Montagem de lâminas permanentes a partir de materiais incluídos em resina 
sintética 
 
 
a. Por que para serem observados ao microscópio de luz, os materiais biológicos não 
devem ser espessos? 
 
Para ser possível a passagem dos feixes de luz. 
 
b. Cite duas maneiras de obter camadas finas de células para a observação ao 
microscópio de luz. 
 
Esfregaço e esmagamento. 
 
c. Por que se utiliza soluções fisiológicas, e não água, para a lavagem de materiais 
biológicos? 
Para evitar alterações de volumes na célula em decorrência de entrada ou saída de água 
e/ou íons, causada por diferenças osmóticas. 
 
d. Qual é a importância da fixação do material biológico? Explique por que não é possível 
preparar lâminas permanentes com materiais não fixados. 
 
A fixação permite estabilizar as estruturas celulares e extracelulares, fazendo com que 
fiquem o mais próximo possível da sua condição “in vivo”. E evita a autólise celular. 
 
e.
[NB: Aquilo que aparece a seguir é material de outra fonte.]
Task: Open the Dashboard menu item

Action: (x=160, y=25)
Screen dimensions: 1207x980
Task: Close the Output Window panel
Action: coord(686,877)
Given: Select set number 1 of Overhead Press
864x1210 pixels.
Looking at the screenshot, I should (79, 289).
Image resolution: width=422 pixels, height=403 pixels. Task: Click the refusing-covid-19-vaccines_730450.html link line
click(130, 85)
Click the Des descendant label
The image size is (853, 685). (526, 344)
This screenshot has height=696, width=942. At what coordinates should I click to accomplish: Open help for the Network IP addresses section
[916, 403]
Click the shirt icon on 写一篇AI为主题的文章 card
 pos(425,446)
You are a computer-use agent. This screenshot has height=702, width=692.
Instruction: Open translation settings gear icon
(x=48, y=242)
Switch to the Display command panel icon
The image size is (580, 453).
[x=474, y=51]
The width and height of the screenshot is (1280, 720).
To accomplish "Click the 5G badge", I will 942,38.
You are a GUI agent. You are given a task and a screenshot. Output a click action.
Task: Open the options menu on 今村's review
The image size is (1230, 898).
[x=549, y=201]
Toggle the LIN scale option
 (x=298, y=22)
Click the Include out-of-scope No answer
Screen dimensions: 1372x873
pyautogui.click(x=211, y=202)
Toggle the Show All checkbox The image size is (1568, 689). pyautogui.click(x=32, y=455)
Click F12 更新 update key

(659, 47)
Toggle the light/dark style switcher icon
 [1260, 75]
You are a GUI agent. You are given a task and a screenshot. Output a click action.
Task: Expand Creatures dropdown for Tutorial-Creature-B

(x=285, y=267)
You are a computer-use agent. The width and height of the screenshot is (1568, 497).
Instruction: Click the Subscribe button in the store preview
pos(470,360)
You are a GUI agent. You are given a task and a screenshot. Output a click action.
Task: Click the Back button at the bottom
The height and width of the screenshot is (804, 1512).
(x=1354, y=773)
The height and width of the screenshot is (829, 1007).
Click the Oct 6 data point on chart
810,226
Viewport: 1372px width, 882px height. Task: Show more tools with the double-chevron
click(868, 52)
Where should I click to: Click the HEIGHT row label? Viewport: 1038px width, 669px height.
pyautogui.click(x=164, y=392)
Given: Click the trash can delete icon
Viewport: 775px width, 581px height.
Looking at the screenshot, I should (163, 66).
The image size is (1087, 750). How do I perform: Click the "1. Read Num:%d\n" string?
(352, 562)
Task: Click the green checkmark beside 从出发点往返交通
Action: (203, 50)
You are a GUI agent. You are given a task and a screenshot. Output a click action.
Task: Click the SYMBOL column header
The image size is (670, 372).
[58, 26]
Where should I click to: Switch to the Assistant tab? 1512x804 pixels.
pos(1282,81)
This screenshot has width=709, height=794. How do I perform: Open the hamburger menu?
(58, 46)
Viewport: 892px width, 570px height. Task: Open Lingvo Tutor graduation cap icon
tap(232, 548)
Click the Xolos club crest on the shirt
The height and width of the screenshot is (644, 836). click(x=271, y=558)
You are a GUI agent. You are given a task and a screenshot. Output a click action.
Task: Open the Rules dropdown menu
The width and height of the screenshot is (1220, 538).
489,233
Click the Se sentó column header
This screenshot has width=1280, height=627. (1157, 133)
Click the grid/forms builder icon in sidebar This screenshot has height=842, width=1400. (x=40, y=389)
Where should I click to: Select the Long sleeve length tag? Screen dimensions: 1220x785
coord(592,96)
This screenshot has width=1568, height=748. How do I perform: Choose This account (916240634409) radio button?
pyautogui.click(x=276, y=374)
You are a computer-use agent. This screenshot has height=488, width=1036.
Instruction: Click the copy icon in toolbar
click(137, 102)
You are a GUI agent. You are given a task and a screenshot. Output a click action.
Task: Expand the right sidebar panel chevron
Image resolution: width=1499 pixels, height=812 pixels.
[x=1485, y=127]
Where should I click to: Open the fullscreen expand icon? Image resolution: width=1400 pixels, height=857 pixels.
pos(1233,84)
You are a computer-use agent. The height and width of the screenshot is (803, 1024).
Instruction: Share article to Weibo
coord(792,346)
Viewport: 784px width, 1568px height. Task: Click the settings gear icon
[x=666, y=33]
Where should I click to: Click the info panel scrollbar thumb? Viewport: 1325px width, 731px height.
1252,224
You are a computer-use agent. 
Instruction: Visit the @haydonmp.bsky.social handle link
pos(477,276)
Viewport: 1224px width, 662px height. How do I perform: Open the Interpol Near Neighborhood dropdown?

Por que é necessário desidratar os materiais biológicos antes da inclusão? 
 
Para poder ser possível a inclusão de resinas no material estudado. 
 
f. Qual é a importância da inclusão antes da microtomia? 
 
Aumentar a resistência do material para se obter cortes finos e com espessura 
homogênea. 
 
g. Qual equipamento é utilizado para se obter os cortes histológicos? 
 
Micrótomo. 
 
h. Qual é a importância da montagem no preparo de lâminas permanentes? 
 
Proteger o material que será estudado.